• **The tasks**
- A) Answer these questions using the court excerpt:
(i) Which statute did Appellees claim barred Ms. Herlan from returning the records?
(ii) Who is identified as General Manager of Long Run Realty?
(iii) With whom did he confirm a brokerage agreement for sales and rental services?
- B) Write out a portion of the court excerpt word for word, beginning at the words "Tom Blanzy, General" and ending after "her principal, Timberline.".

• **Extracted text**
* * * * * * * * *
Additionally, Appellants argued that Ms. Herlan, as an agent, had a duty of loyalty that prohibited her from self-dealing, specifically regarding her removal of essential business records upon leaving the Roundhouse. In contrast, Appellees claimed that the West Virginia Real Estate License Act barred her from returning the records since neither Timberline Four Seasons nor its board held a broker's license. However, the court found Appellees' argument insufficient, emphasizing that an agent owes a fundamental duty of loyalty and must act in good faith, which includes not using the principal's property for personal gain. The statute in question did not explicitly restrict Appellants' access to the brokerage records, and a replacement for Ms. Herlan had already been hired by the time of the trial.

Tom Blanzy, General Manager of Long Run Realty, confirmed the existence of a brokerage agreement with Kim Landis for sales and rental services. The records in question were primarily obtained through Pat Herlan's agency relationship with Timberline Four Seasons. It was determined that Herlan had a legal duty of loyalty to Timberline, which included the obligation to leave business records and materials at the Roundhouse upon her departure. Herlan's retention of these records was deemed unjustified, as she could not engage in self-dealing to the detriment of her principal, Timberline.
* * * * * * * * *
• **Raw records**
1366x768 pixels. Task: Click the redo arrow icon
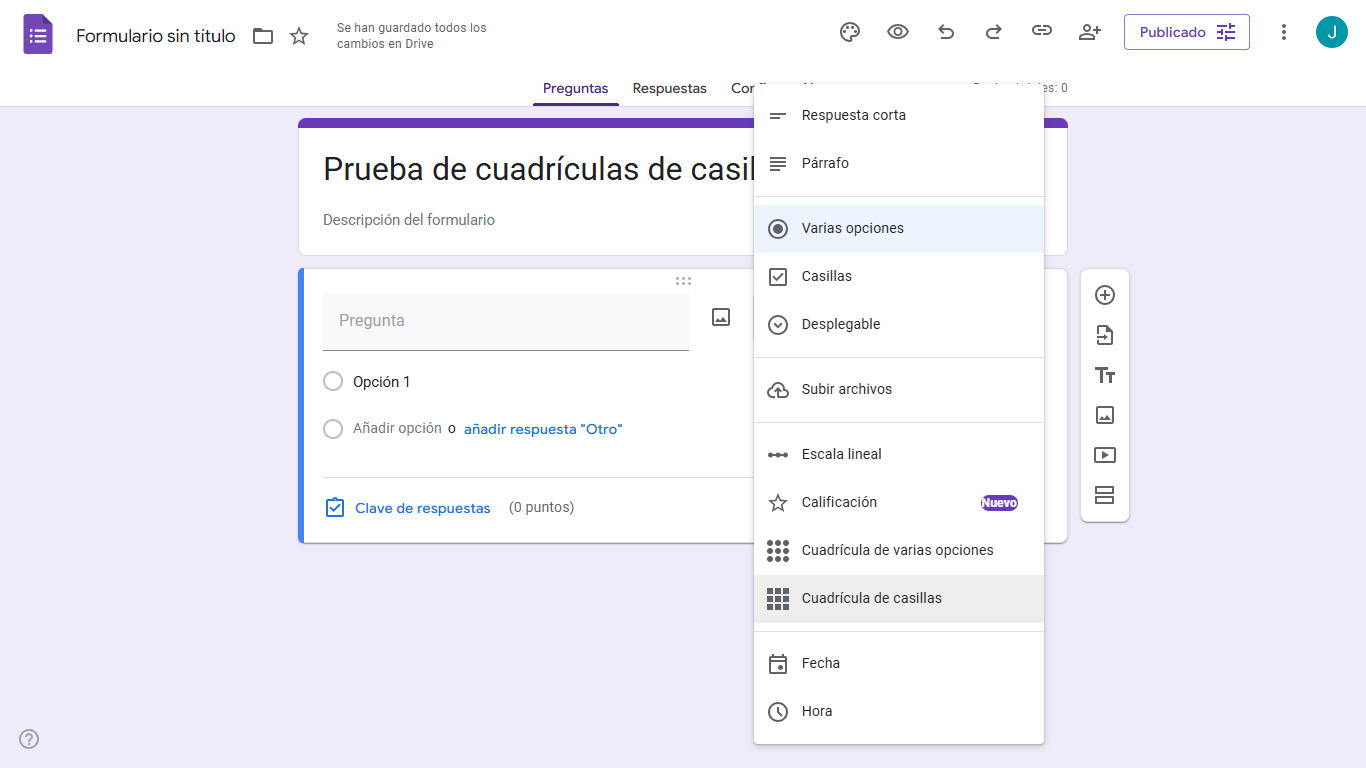(x=994, y=32)
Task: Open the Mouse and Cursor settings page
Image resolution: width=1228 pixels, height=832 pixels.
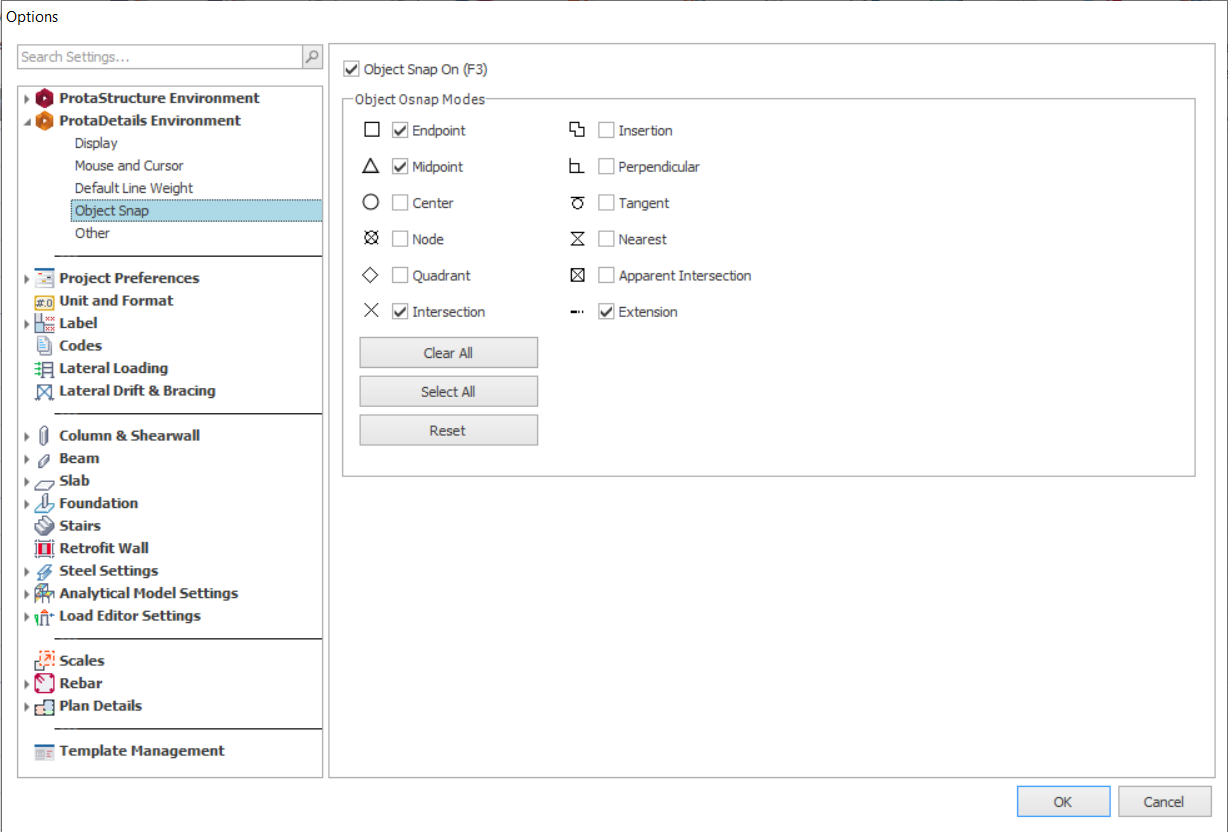Action: [x=129, y=166]
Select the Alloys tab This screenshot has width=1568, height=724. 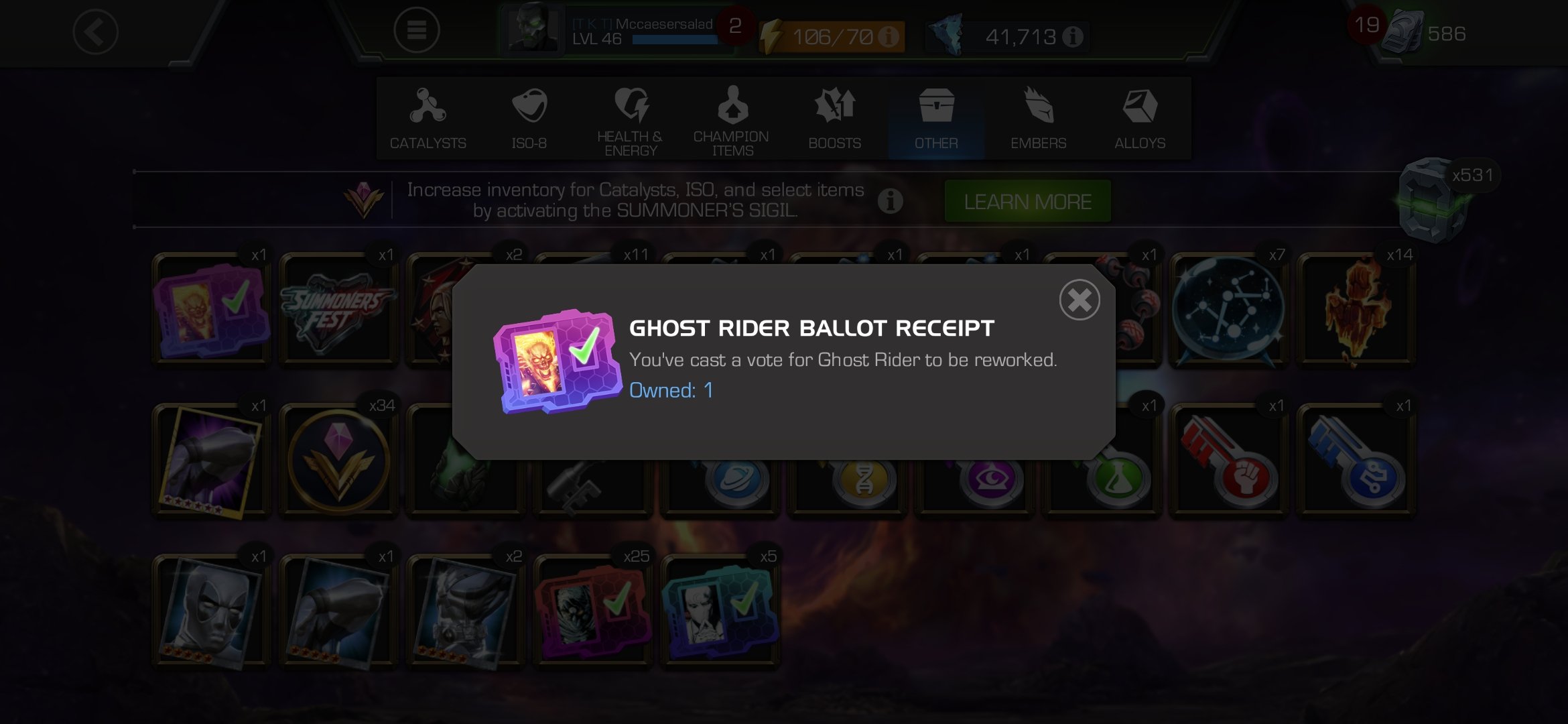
* * * * * * * * *
• **Worked answers**
- A)
(i) The West Virginia Real Estate License Act
(ii) Tom Blanzy
(iii) Kim Landis

- B)
Tom Blanzy, General Manager of Long Run Realty, confirmed the existence of a brokerage agreement with Kim Landis for sales and rental services. The records in question were primarily obtained through Pat Herlan's agency relationship with Timberline Four Seasons. It was determined that Herlan had a legal duty of loyalty to Timberline, which included the obligation to leave business records and materials at the Roundhouse upon her departure. Herlan's retention of these records was deemed unjustified, as she could not engage in self-dealing to the detriment of her principal, Timberline.